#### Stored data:
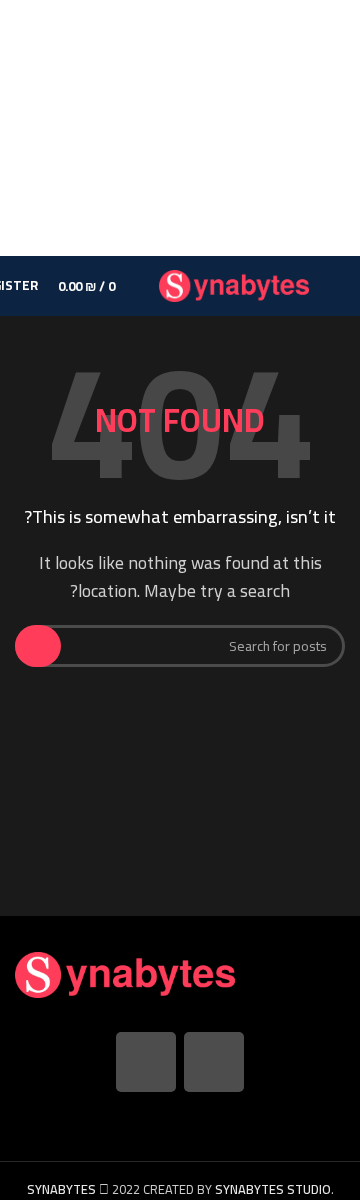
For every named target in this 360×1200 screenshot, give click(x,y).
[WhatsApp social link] (146, 1062)
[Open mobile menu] (337, 286)
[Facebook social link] (214, 1062)
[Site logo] (234, 284)
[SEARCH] (38, 646)
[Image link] (125, 973)
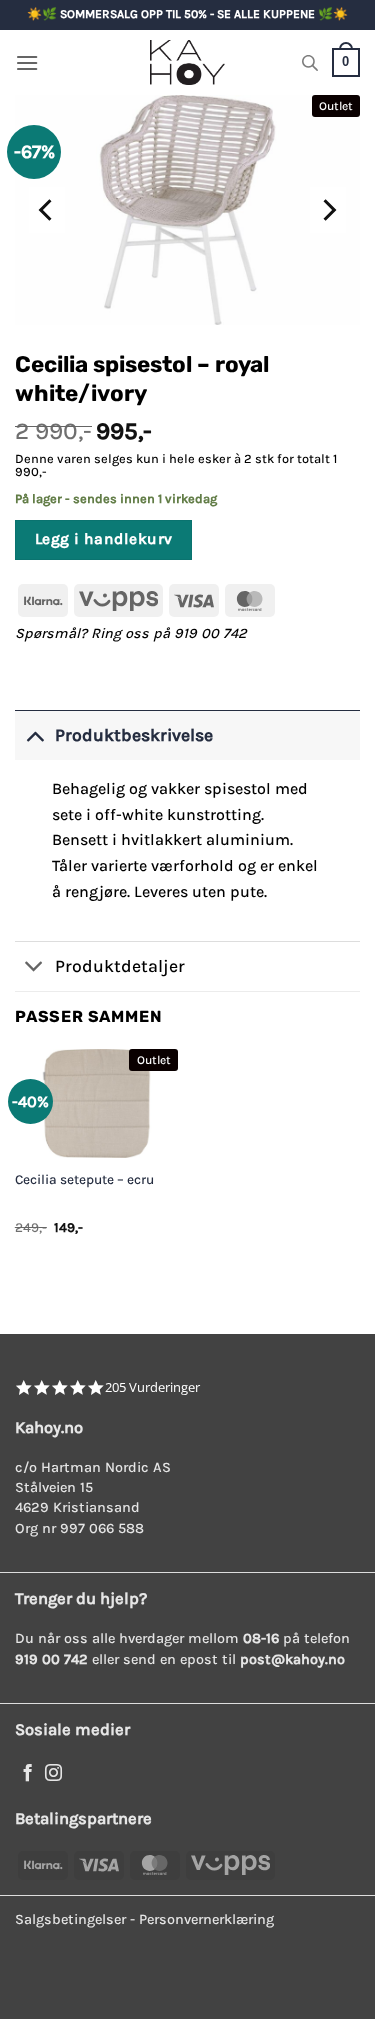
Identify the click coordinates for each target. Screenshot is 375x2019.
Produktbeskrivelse (134, 735)
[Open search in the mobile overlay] (310, 63)
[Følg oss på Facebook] (27, 1774)
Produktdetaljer (120, 966)
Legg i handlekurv (104, 539)
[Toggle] (34, 734)
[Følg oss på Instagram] (53, 1774)
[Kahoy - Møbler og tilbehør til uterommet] (188, 62)
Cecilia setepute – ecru (84, 1179)
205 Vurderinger (152, 1387)
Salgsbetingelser (70, 1919)
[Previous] (47, 210)
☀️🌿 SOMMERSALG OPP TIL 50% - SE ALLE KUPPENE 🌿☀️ (187, 14)
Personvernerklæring (206, 1919)
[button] (27, 62)
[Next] (328, 210)
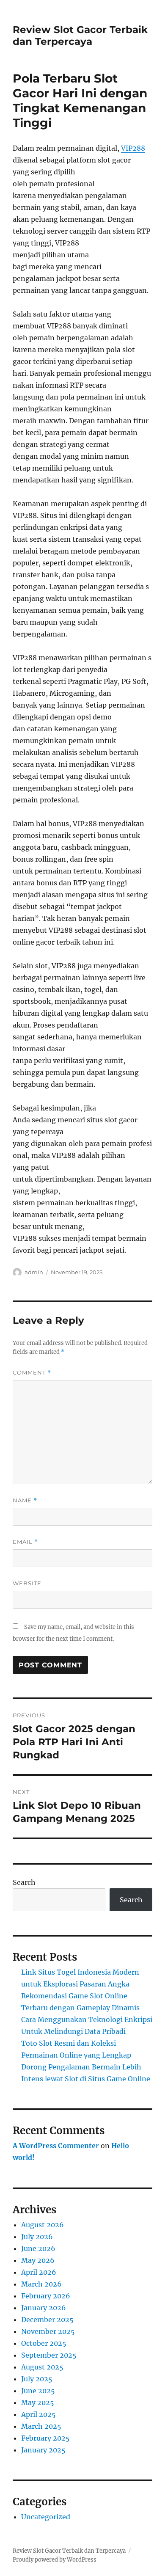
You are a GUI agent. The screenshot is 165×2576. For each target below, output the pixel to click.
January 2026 (43, 2307)
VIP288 (133, 148)
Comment (32, 1372)
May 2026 (38, 2260)
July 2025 (36, 2379)
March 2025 (41, 2426)
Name (25, 1500)
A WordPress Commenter (56, 2145)
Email (25, 1542)
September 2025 (49, 2355)
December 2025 (47, 2319)
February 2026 (45, 2296)
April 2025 (38, 2414)
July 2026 (37, 2236)
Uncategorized (45, 2517)
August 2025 (42, 2367)
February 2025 (45, 2438)
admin (34, 1272)
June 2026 (38, 2248)
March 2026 (41, 2284)
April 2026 (38, 2272)
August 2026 (42, 2225)
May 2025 (37, 2402)
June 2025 (38, 2390)
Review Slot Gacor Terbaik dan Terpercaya (80, 35)
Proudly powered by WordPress (54, 2559)
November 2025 (48, 2331)
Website (27, 1583)
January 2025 (43, 2450)
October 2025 (43, 2343)
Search (24, 1882)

#### Task brief:
This exercise requires the lines of the entries containing the string "target".

#### Task response:
For every named target in this 360×1200 screenshot, give click(x,y).
Identify the click coordinates for each target. Screenshot is 375x2019.
You are a GUI agent. The screenshot is 165×2576. For each target below, output the pixel to click.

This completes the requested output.